**Your objective**
According to the REA paper extract below, where and in what year was the Resource-Event-Agent model first published?

**Source extract**
::::::
An ontological analysis of the economic primitives of
the extended-REA enterprise information architecture
Guido L. Geertsa, William E. McCarthyb
aDepartment of Accounting and MIS, University of Delaware, Newark, DE 19716-2715, USA
bDepartment of Accounting, Michigan State University, East Lansing, MI 48824-1121, USA
Abstract
The Resource-Event-Agent (REA) model for enterprise economic phenomena was first published in The Accounting Review in 1982. Since that time its concepts and use have been extended far beyond its original accountability infrastructure to a framework for enterprise information architectures. The granularity of the model has been extended both up (to enterprise value chains) and down (to workflow or task specification) in the aggregation plane, and additional conceptual type-images and commitment-images have been proposed as well. The REA model actually fits the notion of domain ontology well, a notion that is becoming increasingly important in the era of e-commerce and virtual companies. However, its present and future components have never been analyzed formally from an ontological perspective. This paper intends to do just that, relying primarily on the conceptual terminology of John Sowa. The economic primitives of the original REA model (economic resources, economic events, economic agents, duality relationships, stock-flow relationships, control relationships and responsibility relationships) plus some newer components (commitments, types, custody, reciprocal, etc.) will be analyzed individually and collectively as a specific domain ontology. Such a review can be used to guide further conceptual development of REA extensions.
Keywords: Domain ontology; Enterprise information architectures; Ontological categories; REA accounting model
1. Introduction
According to John Sowa, “A choice of ontological categories is the first step in designing a database, a knowledge base, or an object-oriented system.” (1999, p.51). For a business corporation, those categories must reflect the business concepts and rules, the entrepreneurial logic, and the accounting conventions of both the enterprise itself and those interconnected organizations that deal with that corporation. Such ontological categorization and examination is the purpose of this paper wherein we analyze and develop the REA model of McCarthy (1982) as a domain ontology (Guarino, 1998) for business enterprises. Since its initial conceptualization as a very specific and well developed theory of representation for enterprise economic phenomena, the REA model has been extended multiple ways for both industrial and educational use, and many scholars consider it a more solid foundation for the enterprise information systems of the future than the traditional double-entry framework it attempts to supplant (Walker and Denna, 1997; Andros et al., 1992; Cherrington et al., 1993). After REA components are introduced and explained here, they will be subjected to ontological analysis using the recently developed classification ideas and concepts of John Sowa (1999). Results of this analysis will then be used to speculate on future research work needed with the refinement of REA components into a more complete enterprise ontology.
::::::
(Click-target data)
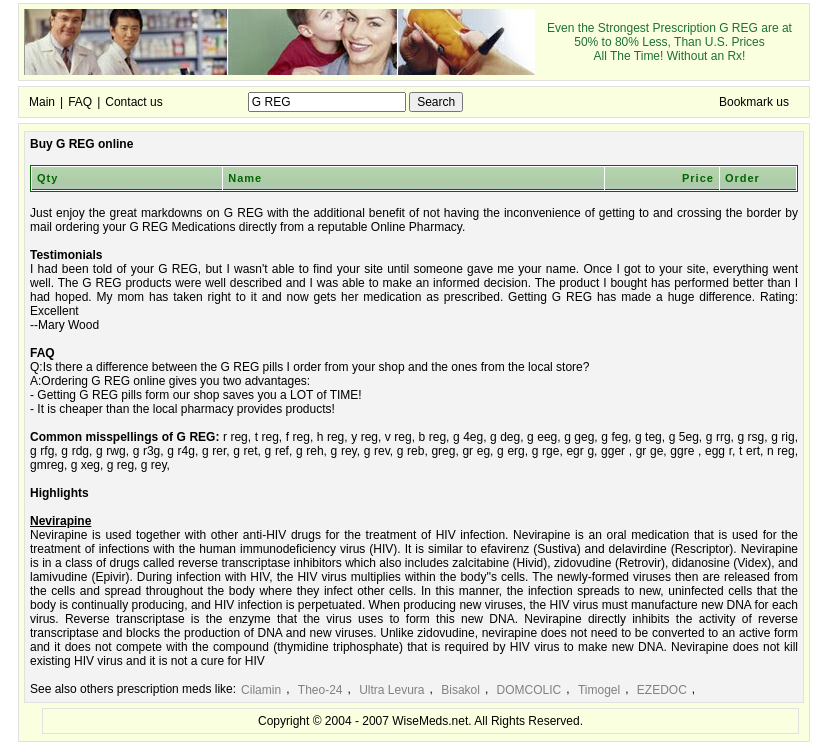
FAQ (80, 102)
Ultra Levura (391, 690)
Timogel (599, 690)
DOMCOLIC (529, 690)
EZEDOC (662, 690)
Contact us (133, 102)
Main (42, 102)
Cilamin (261, 690)
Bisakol (460, 690)
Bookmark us (754, 102)
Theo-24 (320, 690)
::::::
**Exercise result**
In The Accounting Review in 1982.